When it comes to hormonal imbalance, a medical condition specifically called out in the California regulators’ lawsuit against Goop, there are two Goop products in TINA.org’s new sampling that Goop says can help: the Yoni Egg, “fans” of which say increases hormonal balance, according to the product insert, and the Madame Ovary supplement. In a video testimonial for the latter on the Goop website, a Goop employee says:

About two years ago, I was having hormonal issues. I didn’t want to do a conventional treatment, so my doctor recommended that we did a more natural approach so this protocol seems like a perfect fit for my lifestyle.

One of the conditions linked to hormonal imbalance is menopause, for which the FDA has approved medications.

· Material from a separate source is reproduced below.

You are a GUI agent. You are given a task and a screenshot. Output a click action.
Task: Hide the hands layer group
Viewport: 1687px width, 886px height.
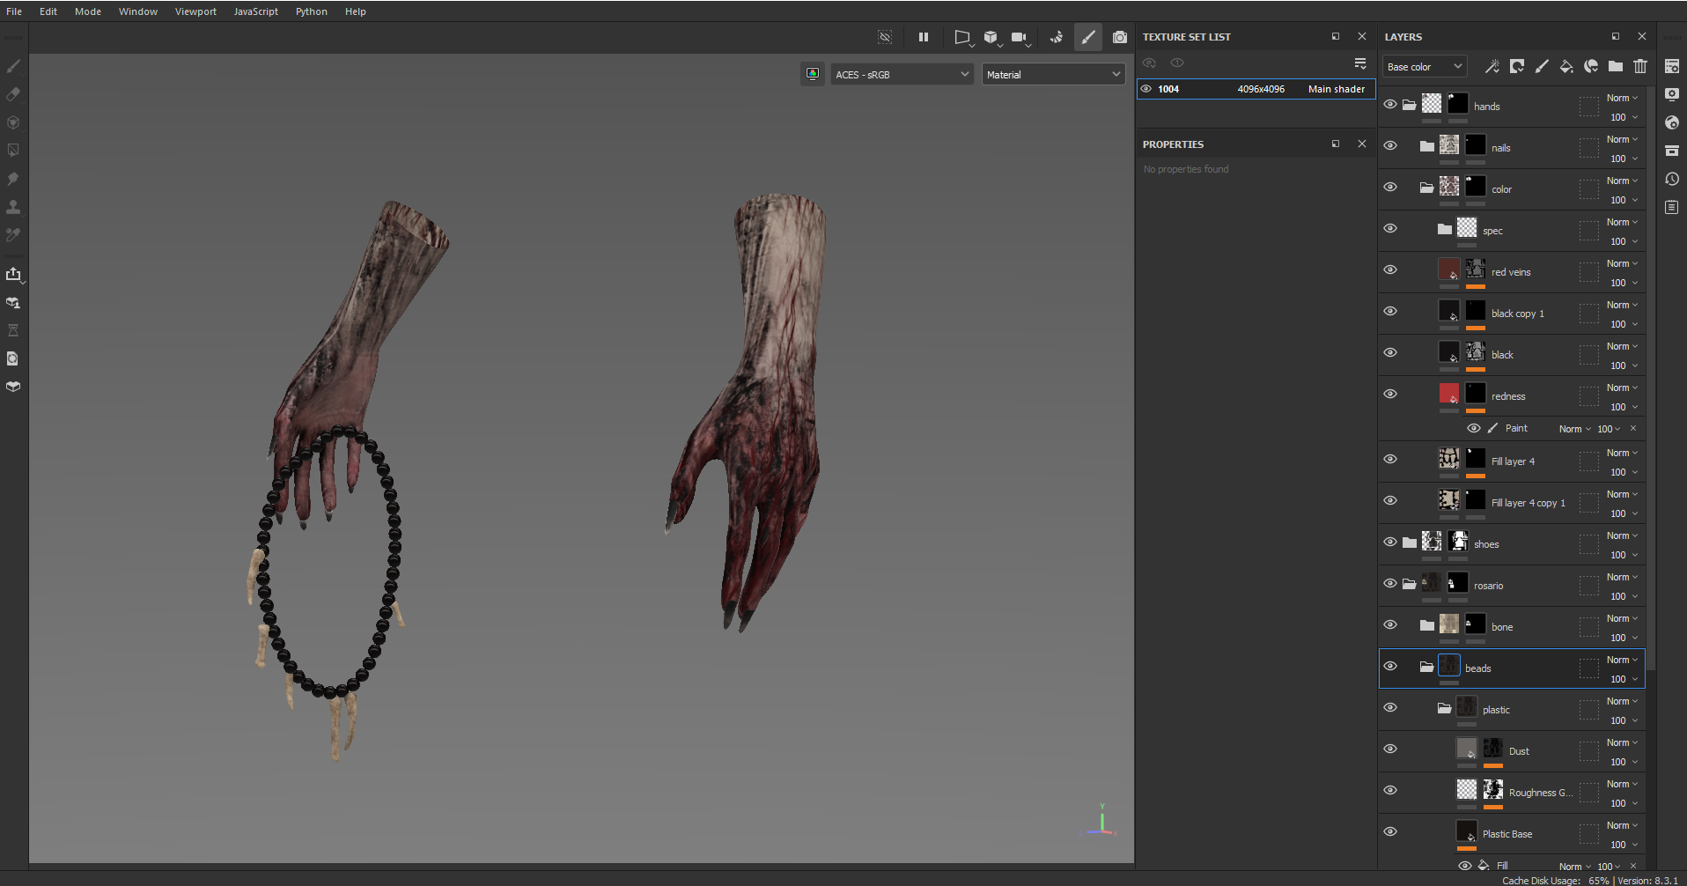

TINA.org’s latest sampling also includes third-party products like Nutrafol Women and Nutrafol Women’s Balance, two supplements that Goop markets on its website as able to treat hair loss. This, despite the court order’s ban on any claims that a supplement has an effect on numerous medical conditions listed in a California state statute, including “conditions of the scalp, affecting hair loss, or baldness.” Goop also sells the supplements at its posh New York City store where shoppers can pick up a box of Nutrafol Women and read on the side of the package that the “product is formulated with natural, medical-grade ingredients clinically shown to increase hair growth and improve hair quality.” (TINA.org took a closer look at the company’s study and found several issues.)

Some have described “The Goop Lab” series as “mostly harmless.” But the deceptive health claims that Goop uses to market a number of products on its website and in other marketing materials pose real risks for consumers, especially those who have helped make wellness a trillion-dollar industry. The price is now Goop’s to pay.